Il appartient à chacun d’être responsable et d’assumer ses choix plutôt que de faire porter ses propres responsabilités sur les autres. A cet égard, les élus seraient mieux inspirés de donner l’exemple et de soutenir la fiscalité écologique mesurée mise en œuvre courageusement par le gouvernement.
Pourquoi accuser un gouvernement qui ne fait qu’appliquer la loi et veiller à la protection de la santé des français ? Pourquoi certains hommes politiques jouent les vierges effarouchées en tentant de faire croire que le gouvernement « matraquerait » ces pauvres automobilistes qui ne seraient des victimes innocentes ?
Une fois de plus, en France aussi, le populisme le plus primaire pointe son vrai visage en n’hésitant pas à manipuler nos concitoyens qui se sont laissés eux-mêmes piéger par le tout automobile.

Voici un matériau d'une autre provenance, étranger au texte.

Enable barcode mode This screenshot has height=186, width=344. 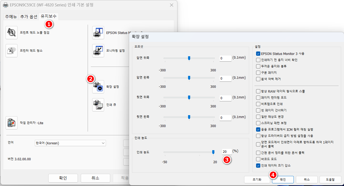pyautogui.click(x=258, y=159)
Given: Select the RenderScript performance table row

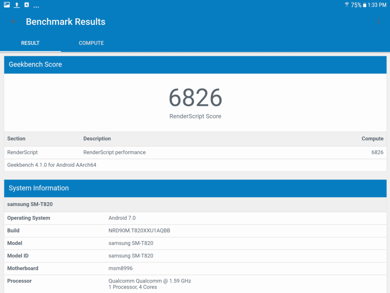Looking at the screenshot, I should pos(195,152).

A défaut de véritable projet politique d’avenir à long terme, ces élus irresponsables sont prêts à tous les mensonges pour s’attirer la sympathie des électeurs au mépris de l’intérêt général.
Comme l’a déclaré le porte-parole du gouvernement : « On ne peut pas avoir un combat sincère pour l’écologie et dire : on ne change rien à nos comportements… ». Pour le Premier ministre, Édouard Philippe, il s’agit « d’une mesure courageuse qui vise à mettre en place la transition écologique que beaucoup de français attendent… ».
Comment ne pas être d’accord avec le président de la République lorsqu’il déclare que « tout le monde râle sur … l’essence et le diesel » mais en même temps, « on ne peut pas, dès qu’il y a un problème, appeler l’Etat à l’aide et juger que c’est insupportable quand il souhaite faire évoluer les comportements, en particulier pour protéger la planète… » et plus généralement les français !
Seul compte l’intérêt général, celui du pays dans sa globalité, et non la gestion des affaires courantes en faisant plaisir aux électeurs en leur laissant croire qu’il est inutile d’exiger d’eux le moindre effort. Si nous voulons préserver l’avenir des générations futures, comment refuser de faire quelques petits efforts ? Oui le monde change et ce qui était possible hier ne sera probablement pas possible demain parce que nous avons été trop égoïstes et irresponsables par le passé.
Reconnaissons-le et agissons en conséquence tant qu’il en est encore temps.